ABOUT THIS EXERCISE
Return, exactly, the line that contains "Команды (499, 22)" together with all lines after it to the end of the entries, and no further lines.

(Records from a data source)
****************************************

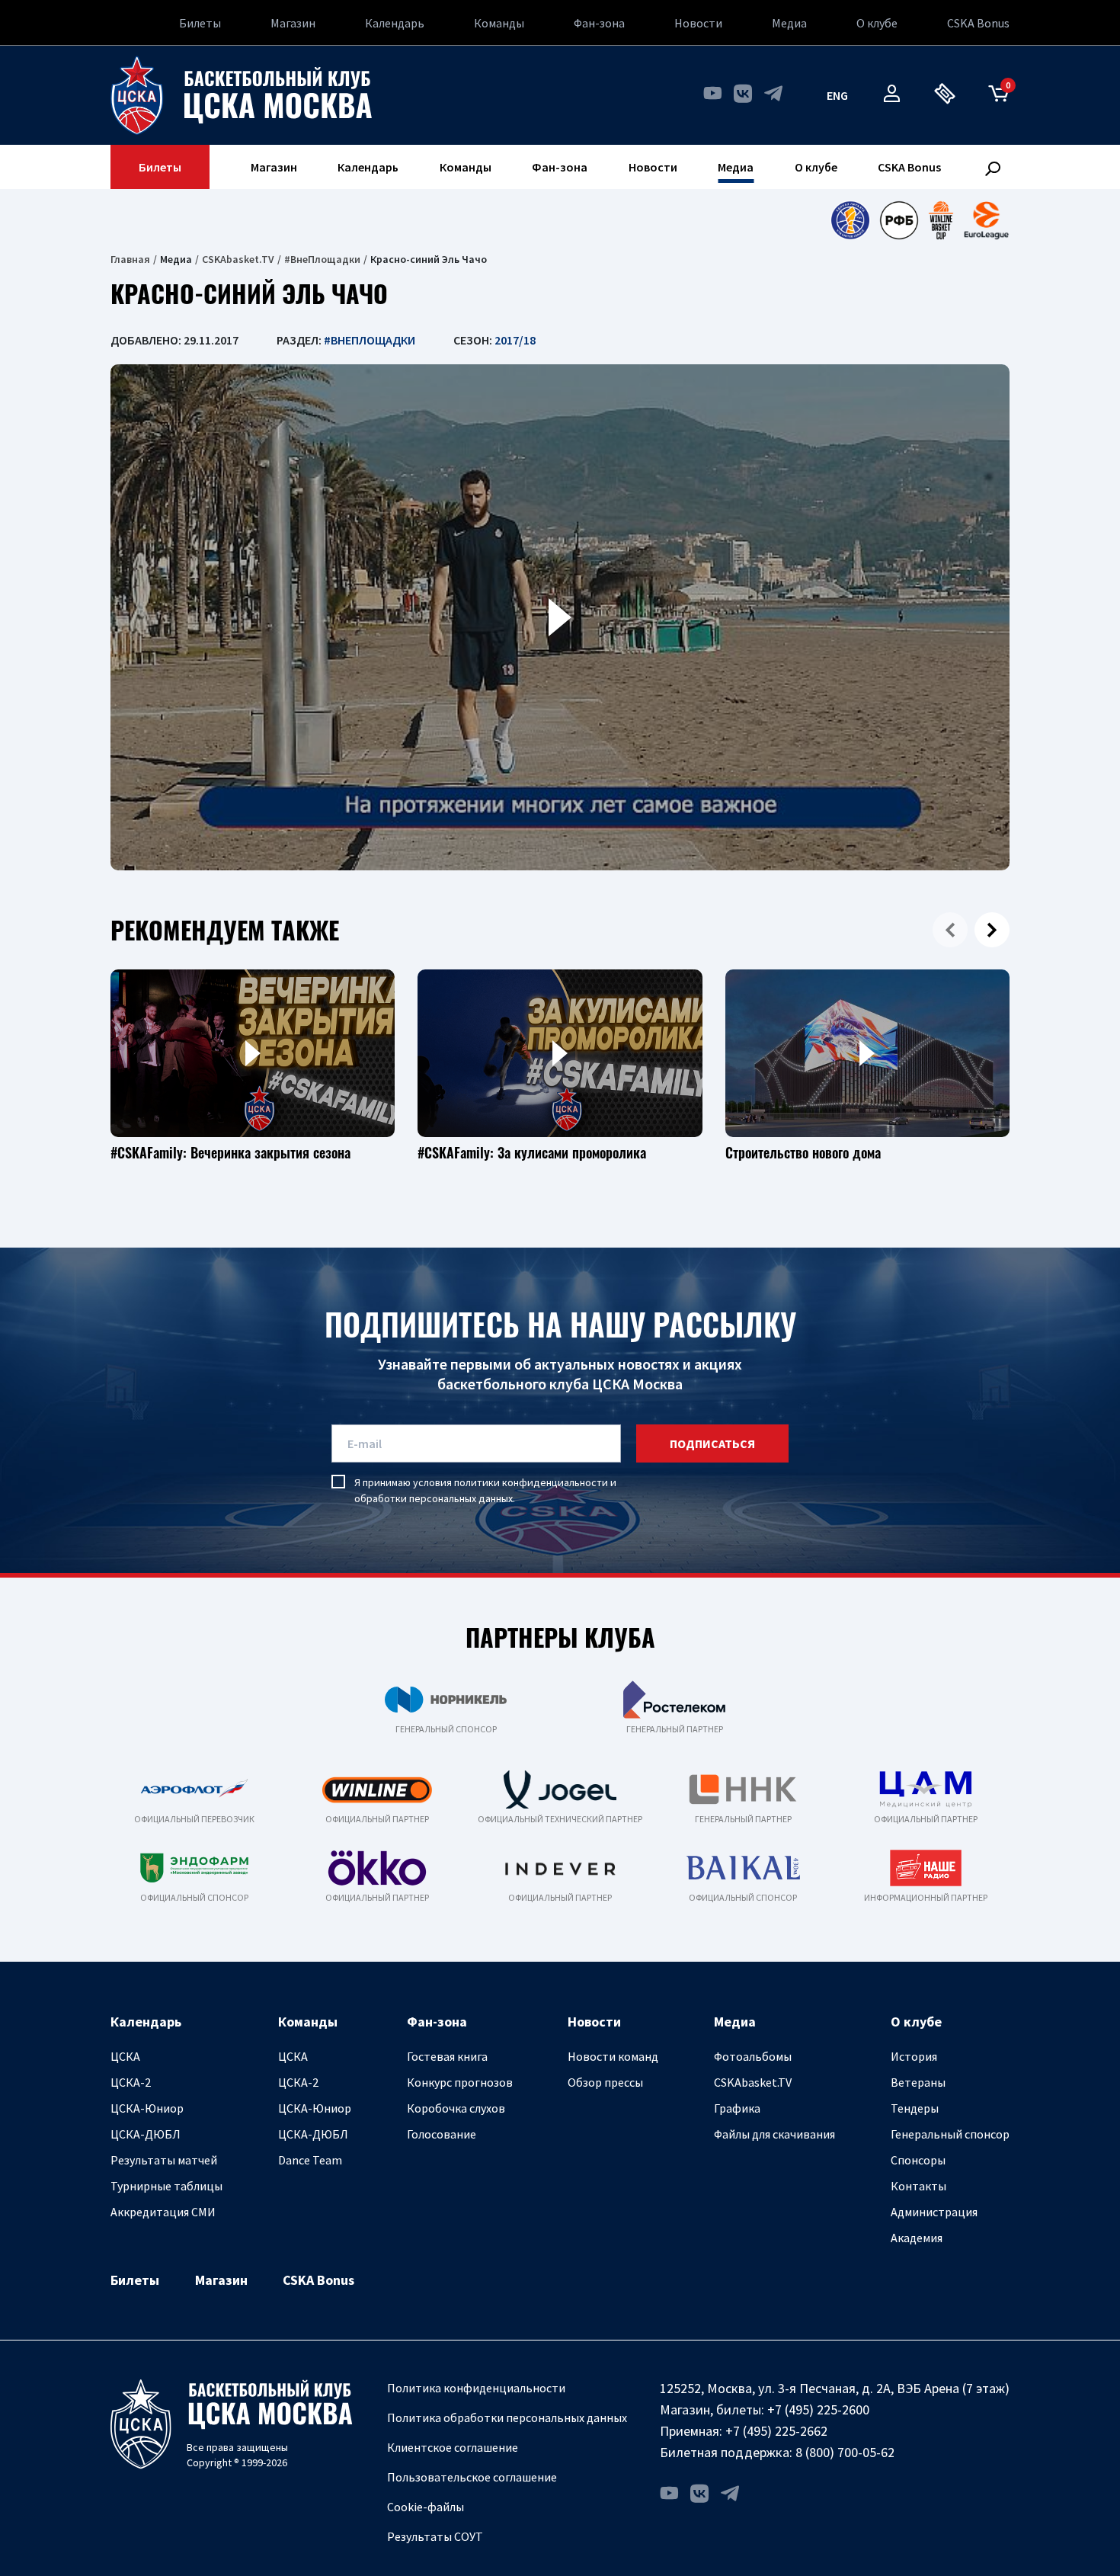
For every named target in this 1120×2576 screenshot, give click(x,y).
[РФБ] (899, 220)
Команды (499, 22)
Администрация (934, 2211)
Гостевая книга (447, 2056)
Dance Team (310, 2159)
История (914, 2056)
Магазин (292, 22)
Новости (698, 22)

****************************************

EXERCISE ANSWER
Команды (499, 22)
Администрация (934, 2211)
Гостевая книга (447, 2056)
Dance Team (310, 2159)
История (914, 2056)
Магазин (292, 22)
Новости (698, 22)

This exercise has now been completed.